Suppose the function $g(x)$ has a root (this argument works in the same way at a singularity) at $x=a$ with multiplicity $n$. Then $g(x)=h(x)(x-a)^n$, where $h(a)\neq 0$. So $h(x)$ is either positive or negative, and for small $\epsilon>0$, $h(a-\epsilon)$ and $h(a+\epsilon)$ have the same sign. We then have: $$g(a+\epsilon)=h(a+\epsilon)(\epsilon)^n\text{, and }g(a-\epsilon)=h(a-\epsilon)(-\epsilon)^n$$
If $n$ is odd, then these two expressions have a different sign, i.e. the sign changes in this transition. If instead $n$ is even then the sign is the same either side. So this explains why in the example, at $x=3$ and $x=0$, the sign of the function changes, and at $x=-4$, it does not.
Let us look at the actual graph for $f(x)$:

To look at the three regions on the right, let's look closer.

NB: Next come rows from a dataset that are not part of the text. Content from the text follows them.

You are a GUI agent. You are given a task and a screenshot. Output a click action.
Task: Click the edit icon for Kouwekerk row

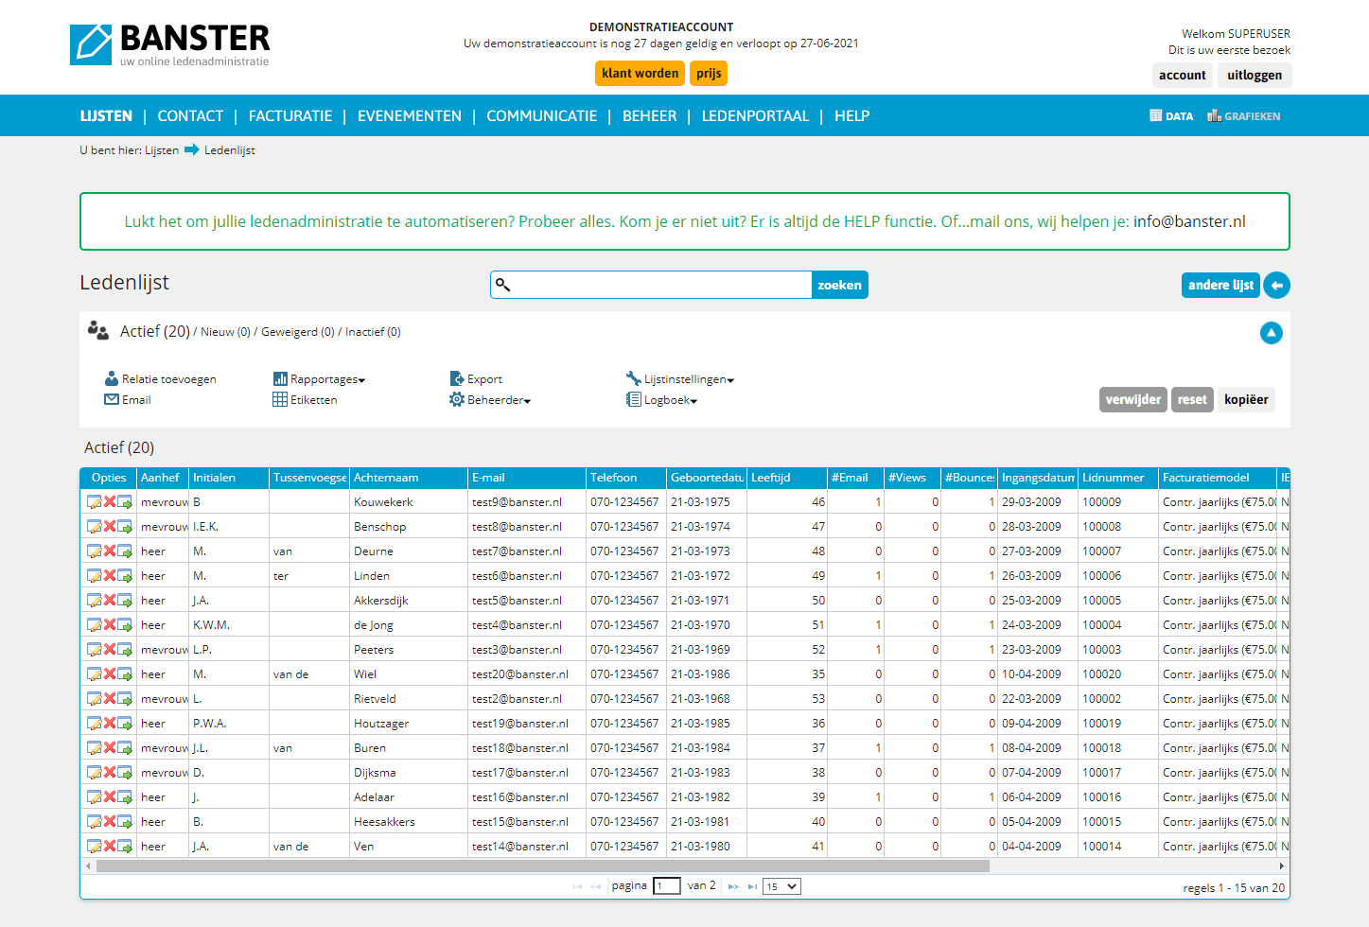coord(95,502)
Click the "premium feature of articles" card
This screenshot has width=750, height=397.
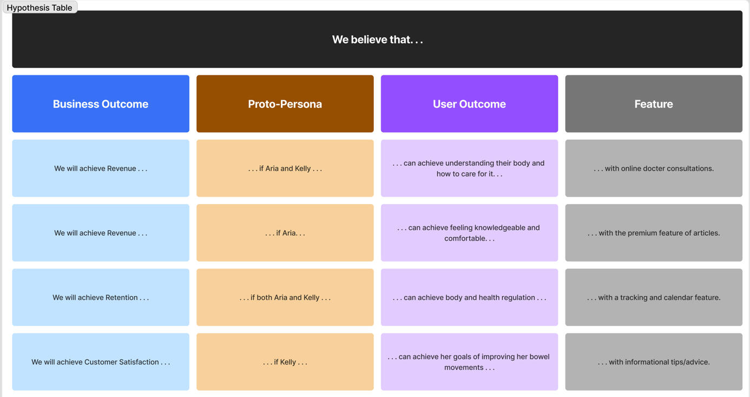(654, 233)
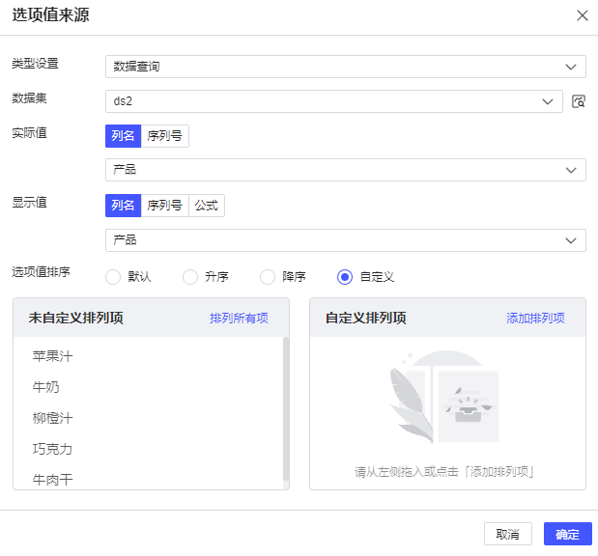Click the 排列所有项 link
598x556 pixels.
click(239, 319)
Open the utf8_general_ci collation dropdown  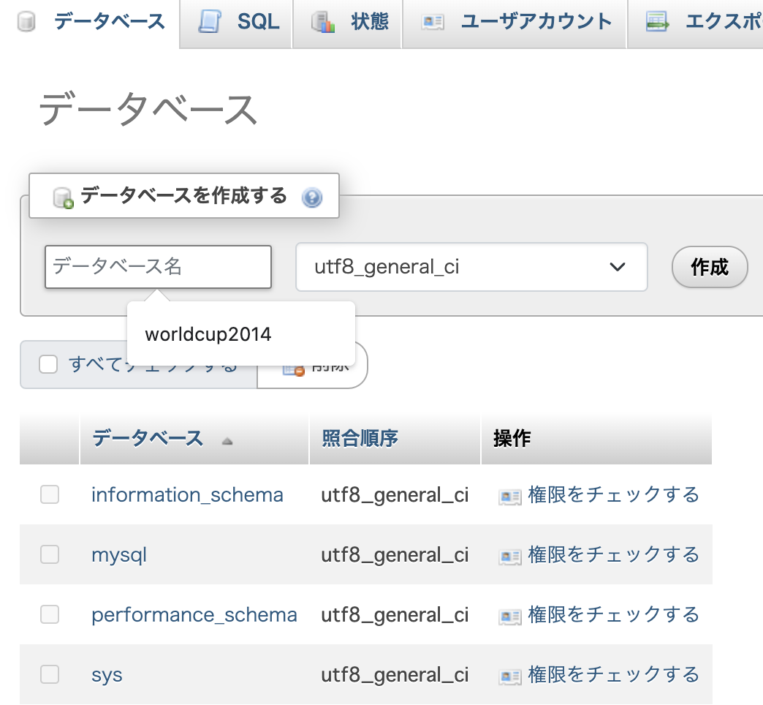471,267
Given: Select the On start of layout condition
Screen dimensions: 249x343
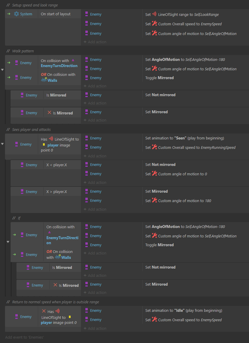Looking at the screenshot, I should click(x=56, y=14).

These graphs I have plotted have the exact opposite signs to the ones in the link I provided, since they have take $-f(x)$, but the inequality is also reversed, so either method is correct.
Essentially, the wavy curve method is a way to plot these regions in a quicker and easier way, by knowing the sign of the function in a region without working out the finer details.
And is it applicable for quadratic equations only or any equation of $n$th power (if we can find it's roots?)?
Yes.
Can we use wavy curve method for equations whose roots are not easy to find?
You could work out if a root lies in a certain region (if you managed to establish that a root is in the region $[0,1]$, and then you can use this method for $x>1$ and $x<0$, but to define exact regions, you'd of course need to find the actual roots.